This table derived from analyses with instruments of p < 5e-8.

SNP: single nucleotide polymorphism; IVW: Inverse Variance Weighted; FDR: false discovery rate; Q test: Cochran’s Q test.

Because only the first principle components were used in GWASes of FA and MD,¹² the estimates and directionality of MR results for them were not as reliable as for other outcomes. Nevertheless, we noticed thirty exposures presenting significant associations with MD after correction, using either set of instruments (Supplement 5 table I). No significant exposures for FA were noticed.

Discussion

This Mendelian randomization study supports the conventional understanding that hypertension, high cholesterol, smoking and diabetes are significant risk factors for CSVD. We also provide significant evidence for associations between longer time spent watching television and no qualifications and increased CSVD risk, and between A/AS levels qualifications and older age of first sexual intercourse and decreased CSVD risk. The above results were robust to sensitivity analysis with more rigorous instruments and other MR methods, and showed no evidence of horizontal pleiotropy, thus supporting casual inference.

Longer television-watching time was reported to increase risk of all stroke with a hazard ratio of 1.37, which mirrored the causal relationship between sedentary behaviors and CSVD.²² The estimate of causal effect was 1.29 on ICH or SVS here, which is less than the observational value because ICH and SVS do not represent all strokes.
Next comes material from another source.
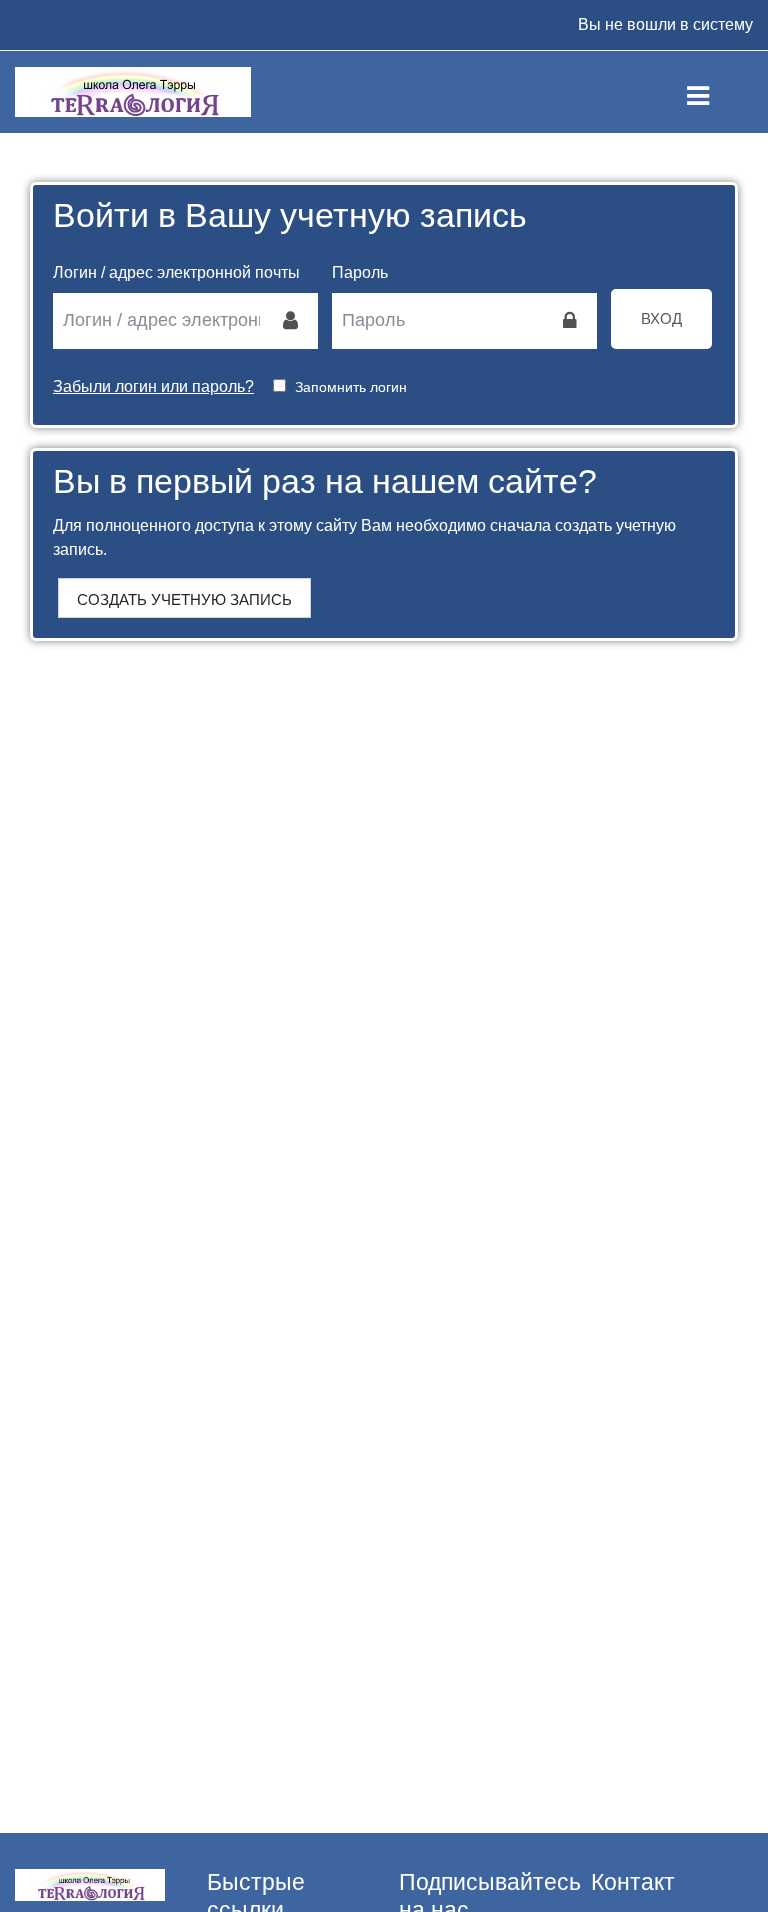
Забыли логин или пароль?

Considering this exposure as a measure of sedentariness, we noticed that a protective effect against CSVD was previously reported in its opposite, higher level of physical activity.²³ In this study, we found frequent moderate physical activity >10 minutes was a significant risk exposure, while increased usual walk pace was significantly protective. However, in the reverse causation analyses, CSVD was associated with more days/week of moderate physical activity >10 minutes and increased usual walking pace (Supplement 6), indicating that the genetic susceptibility to CSVD may have a weak effect on increasing people’s physical activity (OR = 1.10 and 1.04). This suggested possible reverse causation bias in the finding that more days/week of moderate physical activity >10 minutes were a risk factor to CSVD, as this result is based only on 10 SNPs (Table 1). However, the result that increasing usual walking pace may have a protective effect against CSVD was based on 127 SNPs (Table 1), which was highly unlikely to be affected by the contradictory reverse causation result. Increasing walking pace, and suggestively walking for pleasure (see protective exposures in Figure 3), may be safer than frequently taking prolonged moderate exercise. Overall, our findings imply that sedentariness should be avoided in order to prevent clinical CSVD, but the properly beneficial modality of physical activity require further investigation.
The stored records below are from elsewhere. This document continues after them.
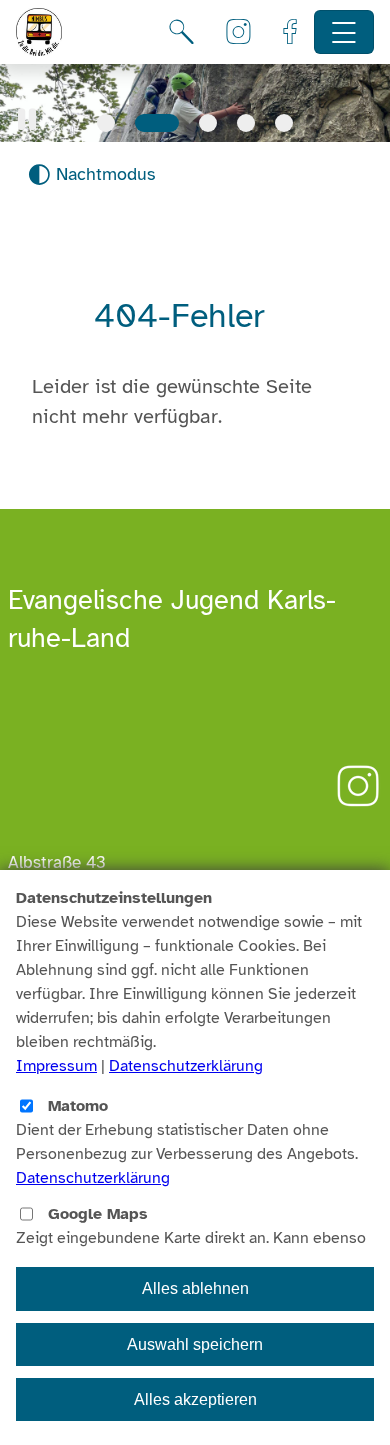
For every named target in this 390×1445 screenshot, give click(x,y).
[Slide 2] (157, 123)
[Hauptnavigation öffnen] (344, 32)
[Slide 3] (208, 123)
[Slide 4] (246, 123)
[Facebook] (290, 32)
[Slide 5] (284, 123)
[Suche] (181, 32)
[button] (27, 119)
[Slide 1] (106, 123)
No qualifications and A/AS levels qualifications reflect educational levels, so dose another significant protective exposure, college or university degree. Literature noticed that heavier CSVD burden at age 73 was associated with lower age-11 intelligence, and suggestively associated with lower educational level.²⁴ Our CSVD exposome also revealed higher fluid intelligence score as a suggestively protective exposure, which is known to peak early in life (Figure 3).²⁵ As the MR study is methodologically less susceptible to cofounding or reverse causation than conventional observational studies,⁶ the casual effect we found may suggest unknown mechanisms connecting brain features during early development with CSVD risk in mid or elderly life.
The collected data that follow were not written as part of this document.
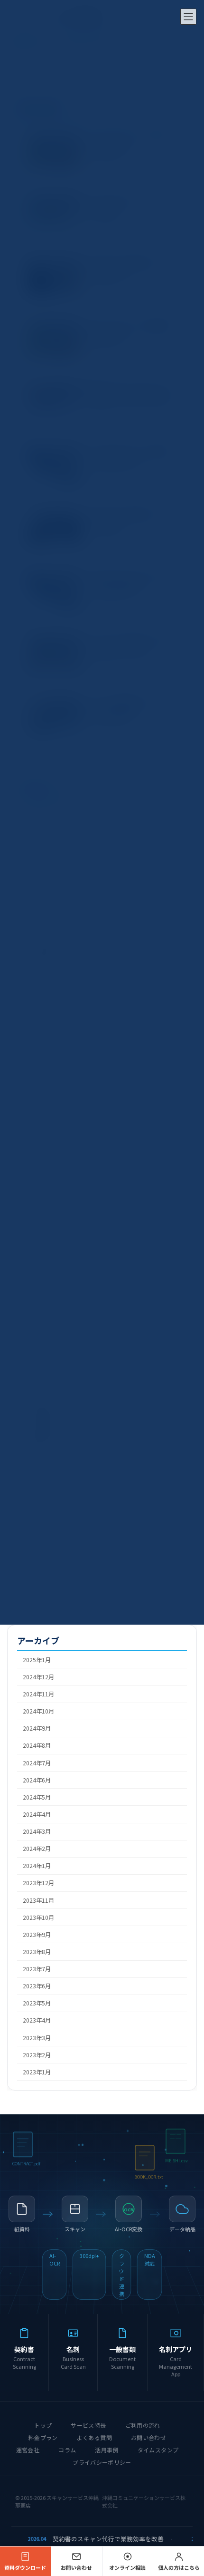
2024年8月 (37, 1746)
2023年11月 (38, 1900)
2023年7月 (37, 1969)
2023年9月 (37, 1934)
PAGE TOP (189, 2489)
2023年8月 (37, 1951)
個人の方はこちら (179, 2567)
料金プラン (43, 2437)
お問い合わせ (148, 2437)
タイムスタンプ (158, 2450)
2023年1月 (37, 2072)
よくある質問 (94, 2437)
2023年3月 (37, 2038)
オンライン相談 (127, 2567)
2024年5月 (37, 1797)
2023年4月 (37, 2020)
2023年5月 (37, 2003)
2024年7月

The result of age of first sexual intercourse came from two robust sets of instruments (F-statistic = 30.83 and 36.80) that explain much of the variance of this exposure. A recent study suggested that this trait was associated with hundreds of genetic loci and older age at first birth was associated with longevity and decreased incidence of type 2 diabetes and cardiovascular disease.²⁶ In combination with their findings, we assumed that a proper delay of first sexual intercourse potentially decrease CSVD burden in later life. Another exposure, higher overall health rating, surprisingly turned out as a risk exposure. The data behind this exposure was collected from a question “in general how would you rate your overall health”. We speculated that the possible reason for this unexpected result was that this trait was scored by participants themselves, which cannot truly and objectively reflect their real health status.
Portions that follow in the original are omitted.